Isabel went to him before he could see Diego’s corpse and related the events of her and Diego’s relationship, only changing the names.
“I dreamed that a young friend of mine had agreed to marry her lover …” she began, and when she reached the present “… he arrived too late to prevent the marriage. He asked her to at least give him a kiss so that he would not die of grief, but she refused because she felt it would not be right, and then he died. That’s why I was crying. Tell me, do you think she did the right thing?”
Rodrigo laughed and said, “She was very silly and prudish and overly cruel to one she loved, not to give him one kiss when he was alive to save his life, when she would kiss him a thousand times in her mind after he died.”
She then showed him Diego’s body, saying, “I am that silly and prudish woman, but I have kept my honour.”
When Rodrigo recovered from his astonishment, they discussed what they should do. They realised that it would be legally awkward and socially scandalous for the body to be found in the bedroom, and Diego’s family might want revenge, so they decided to take the corpse out and leave it in the doorway of Diego’s family’s house.
Came the morning, and the discovery of the dead youth caused grief in his family and consternation among the townspeople. The funeral was set for the following day.

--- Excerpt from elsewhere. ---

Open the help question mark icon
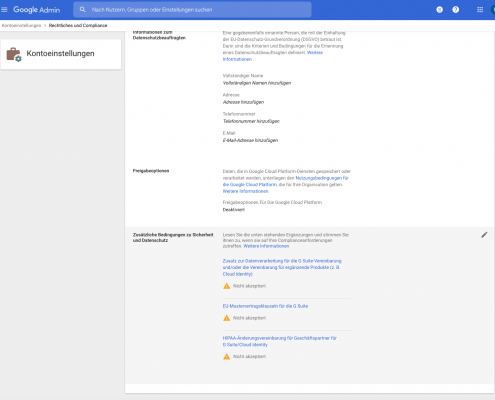The image size is (495, 400). [455, 10]
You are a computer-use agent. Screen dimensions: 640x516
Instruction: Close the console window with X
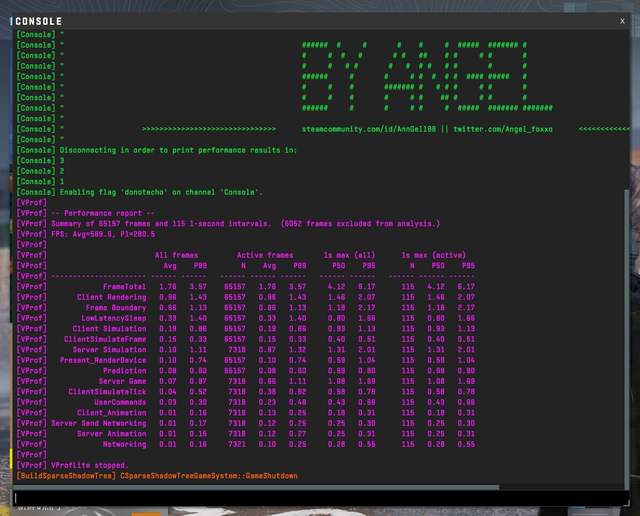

At the Mass in the church of San Pedro, Isabel’s family, the de Seguras, as one of the leading families in the town, were seated in the front pew near the open casket. Isabel, her head covered with a black veil of mourning, sat through the ceremony with her pale face buried in her hands. Then, before anyone realised what she was doing, she stood and walked to the casket, threw back her veil, and placed a kiss on Diego’s bloodless lips so forcefully that the sound could be heard throughout the church, and she fell onto his body with her arms around him. Her shocked parents rushed to her side to pull her away, only to discover that she was dead.
Most versions of the story imply or state that she died of grief, but one, the Papel de San Pedro, which was discovered in the archives of the church of San Pedro in 1806, suggests suicide. During the procession to the church, Isabel speaks to Diego in her mind:
“I will live no longer. I will follow your example and die, husband, for you deserve that name more than the second one. I consider the devotion you showed me to be a pact until your death, and I want to repay that with my death, so that fame will make us one in the tomb, and the story of our love will immortalise us. Wait, Diego, until I can come and give you what I ungratefully denied you, for if poison and dagger fail me, grief will suffice to give me a sure death. You will see me within an hour, and I will be very happy if one gravestone will cover us both, for our souls burn with a pure and chaste love.”
All agreed – both families, the townspeople, local officials, even Rodrigo – that Isabel and Diego should be buried together as husband and wife. Their alabaster figures now lie on separate coffins in the church of San Pedro, their hands stretched toward each other without quite touching.
Each February 14, Teruel celebrates its best-known story with a spectacular re-enactment of the dramatic events in the streets of the town. Any engaged couple named Isabel and Diego may be married during the festival.